Once you have the file, you can also read its contents:

>>> print(util.read_text())  
import base64
import sys
...
def as_bytes(s):
    if isinstance(s, text_type):
        return s.encode('utf-8')
    return s

In the case where the metadata file listing files (RECORD or SOURCES.txt) is missing, files() will return None. The caller may wish to wrap calls to files() in always_iterable or otherwise guard against this condition if the target distribution is not known to have the metadata present.

Distribution requirements

To get the full set of requirements for a distribution, use the requires() function:

>>> requires('wheel')  
["pytest (>=3.0.0) ; extra == 'test'", "pytest-cov ; extra == 'test'"]

Distributions

While the above API is the most common and convenient usage, you can get all of that information from the Distribution class. A Distribution is an abstract object that represents the metadata for a Python package. You can get the Distribution instance:

>>> from importlib.metadata import distribution  
>>> dist = distribution('wheel')  

Thus, an alternative way to get the version number is through the Distribution instance:

>>> dist.version  
'0.32.3'

There are all kinds of additional metadata available on the Distribution instance:

>>> d.metadata['Requires-Python']  
'>=2.7, !=3.0.*, !=3.1.*, !=3.2.*, !=3.3.*'
>>> d.metadata['License']  
'MIT'

The full set of available metadata is not described here. See PEP 566 for additional details.

Extending the search algorithm

Because package metadata is not available through sys.path searches, or package loaders directly, the metadata for a package is found through import system finders. To find a distribution package’s metadata, importlib.metadata queries the list of meta path finders on sys.meta_path.

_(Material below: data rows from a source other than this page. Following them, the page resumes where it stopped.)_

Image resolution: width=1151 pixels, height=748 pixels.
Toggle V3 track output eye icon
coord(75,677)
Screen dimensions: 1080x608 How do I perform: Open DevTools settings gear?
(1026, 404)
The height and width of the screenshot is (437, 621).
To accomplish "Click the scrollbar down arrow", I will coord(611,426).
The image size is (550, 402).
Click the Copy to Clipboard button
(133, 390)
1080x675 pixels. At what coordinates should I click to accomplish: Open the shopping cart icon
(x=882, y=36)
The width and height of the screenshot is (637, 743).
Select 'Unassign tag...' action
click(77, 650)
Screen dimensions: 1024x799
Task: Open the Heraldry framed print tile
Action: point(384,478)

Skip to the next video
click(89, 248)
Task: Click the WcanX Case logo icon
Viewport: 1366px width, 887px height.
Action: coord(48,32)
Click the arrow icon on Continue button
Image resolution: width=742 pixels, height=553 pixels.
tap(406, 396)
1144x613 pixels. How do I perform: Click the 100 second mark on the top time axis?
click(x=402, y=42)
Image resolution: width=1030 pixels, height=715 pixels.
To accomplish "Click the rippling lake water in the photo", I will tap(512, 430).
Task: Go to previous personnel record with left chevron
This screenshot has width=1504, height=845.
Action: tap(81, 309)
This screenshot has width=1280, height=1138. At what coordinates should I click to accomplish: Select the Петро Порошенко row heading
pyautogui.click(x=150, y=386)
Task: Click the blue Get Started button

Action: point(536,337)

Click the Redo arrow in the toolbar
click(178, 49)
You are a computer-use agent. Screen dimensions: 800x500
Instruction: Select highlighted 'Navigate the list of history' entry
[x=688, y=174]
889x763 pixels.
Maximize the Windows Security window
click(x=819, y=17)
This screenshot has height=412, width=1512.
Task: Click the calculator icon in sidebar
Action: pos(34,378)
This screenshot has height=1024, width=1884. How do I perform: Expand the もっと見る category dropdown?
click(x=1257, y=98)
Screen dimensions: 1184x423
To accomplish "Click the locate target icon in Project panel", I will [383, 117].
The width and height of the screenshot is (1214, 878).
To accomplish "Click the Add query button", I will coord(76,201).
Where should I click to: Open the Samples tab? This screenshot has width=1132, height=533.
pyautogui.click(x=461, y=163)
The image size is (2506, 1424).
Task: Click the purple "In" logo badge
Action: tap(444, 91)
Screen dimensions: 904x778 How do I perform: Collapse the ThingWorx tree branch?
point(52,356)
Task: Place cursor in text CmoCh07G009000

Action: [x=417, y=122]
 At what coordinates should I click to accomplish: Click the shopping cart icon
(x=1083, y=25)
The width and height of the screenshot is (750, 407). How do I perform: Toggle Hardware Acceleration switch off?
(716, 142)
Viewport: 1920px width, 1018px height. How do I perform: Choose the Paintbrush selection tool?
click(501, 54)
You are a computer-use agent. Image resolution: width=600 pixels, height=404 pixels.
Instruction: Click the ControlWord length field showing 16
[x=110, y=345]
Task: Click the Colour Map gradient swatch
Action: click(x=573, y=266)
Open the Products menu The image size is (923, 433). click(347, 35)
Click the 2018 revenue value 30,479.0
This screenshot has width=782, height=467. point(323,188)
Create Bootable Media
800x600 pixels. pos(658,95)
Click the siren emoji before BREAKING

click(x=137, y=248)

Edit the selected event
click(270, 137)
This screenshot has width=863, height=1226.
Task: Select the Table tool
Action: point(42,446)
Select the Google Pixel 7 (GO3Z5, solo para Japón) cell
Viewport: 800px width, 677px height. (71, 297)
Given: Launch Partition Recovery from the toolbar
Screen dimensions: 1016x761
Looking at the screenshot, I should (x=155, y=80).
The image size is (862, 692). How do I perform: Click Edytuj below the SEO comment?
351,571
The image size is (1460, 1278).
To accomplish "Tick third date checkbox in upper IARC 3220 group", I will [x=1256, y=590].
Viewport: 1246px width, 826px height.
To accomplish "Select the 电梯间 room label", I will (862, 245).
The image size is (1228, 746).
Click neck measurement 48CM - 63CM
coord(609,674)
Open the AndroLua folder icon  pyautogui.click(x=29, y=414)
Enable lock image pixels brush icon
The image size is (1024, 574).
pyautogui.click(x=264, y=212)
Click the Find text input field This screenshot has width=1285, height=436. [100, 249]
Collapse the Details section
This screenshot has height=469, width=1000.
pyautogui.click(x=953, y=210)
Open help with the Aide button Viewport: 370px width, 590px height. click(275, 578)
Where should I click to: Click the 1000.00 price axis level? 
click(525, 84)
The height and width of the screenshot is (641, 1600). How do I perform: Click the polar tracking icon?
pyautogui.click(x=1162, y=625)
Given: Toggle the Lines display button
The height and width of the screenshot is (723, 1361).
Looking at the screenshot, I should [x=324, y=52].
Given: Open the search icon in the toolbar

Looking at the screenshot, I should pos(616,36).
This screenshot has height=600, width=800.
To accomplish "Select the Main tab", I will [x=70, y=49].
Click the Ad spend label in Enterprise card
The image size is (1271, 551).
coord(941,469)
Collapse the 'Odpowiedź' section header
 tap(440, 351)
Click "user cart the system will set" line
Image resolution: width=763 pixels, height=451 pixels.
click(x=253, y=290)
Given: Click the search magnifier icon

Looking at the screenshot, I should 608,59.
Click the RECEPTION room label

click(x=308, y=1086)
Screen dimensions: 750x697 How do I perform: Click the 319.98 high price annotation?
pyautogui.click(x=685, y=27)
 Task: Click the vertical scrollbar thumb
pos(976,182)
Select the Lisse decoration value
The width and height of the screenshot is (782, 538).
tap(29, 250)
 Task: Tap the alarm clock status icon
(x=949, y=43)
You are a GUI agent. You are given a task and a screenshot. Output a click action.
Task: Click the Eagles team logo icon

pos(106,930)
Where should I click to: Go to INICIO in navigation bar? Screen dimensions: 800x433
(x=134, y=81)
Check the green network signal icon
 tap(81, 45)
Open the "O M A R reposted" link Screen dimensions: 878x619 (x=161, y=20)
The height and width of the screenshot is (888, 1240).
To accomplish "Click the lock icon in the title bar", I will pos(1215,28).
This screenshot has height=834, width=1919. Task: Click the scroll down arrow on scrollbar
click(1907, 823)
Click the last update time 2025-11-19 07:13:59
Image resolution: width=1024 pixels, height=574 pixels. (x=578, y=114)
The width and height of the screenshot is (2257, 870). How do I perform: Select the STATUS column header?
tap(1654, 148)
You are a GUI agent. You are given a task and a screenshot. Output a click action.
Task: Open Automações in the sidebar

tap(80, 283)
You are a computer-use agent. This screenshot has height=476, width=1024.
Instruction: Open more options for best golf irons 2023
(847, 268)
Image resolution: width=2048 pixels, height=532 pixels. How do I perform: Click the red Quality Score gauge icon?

The default PathFinder for Python includes a hook that calls into importlib.metadata.MetadataPathFinder for finding distributions loaded from typical file-system-based paths.

The abstract class importlib.abc.MetaPathFinder defines the interface expected of finders by Python’s import system. importlib.metadata extends this protocol by looking for an optional find_distributions callable on the finders from sys.meta_path and presents this extended interface as the DistributionFinder abstract base class, which defines this abstract method:

@abc.abstractmethod
def find_distributions(context=DistributionFinder.Context()):
    """Return an iterable of all Distribution instances capable of
    loading the metadata for packages for the indicated ``context``.
    """

The DistributionFinder.Context object provides .path and .name properties indicating the path to search and name to match and may supply other relevant context.

What this means in practice is that to support finding distribution package metadata in locations other than the file system, subclass Distribution and implement the abstract methods. Then from a custom finder, return instances of this derived Distribution in the find_distributions() method.

Footnotes

1

Technically, the returned distribution metadata object is an email.message.EmailMessage instance, but this is an implementation detail, and not part of the stable API. You should only use dictionary-like methods and syntax to access the metadata contents.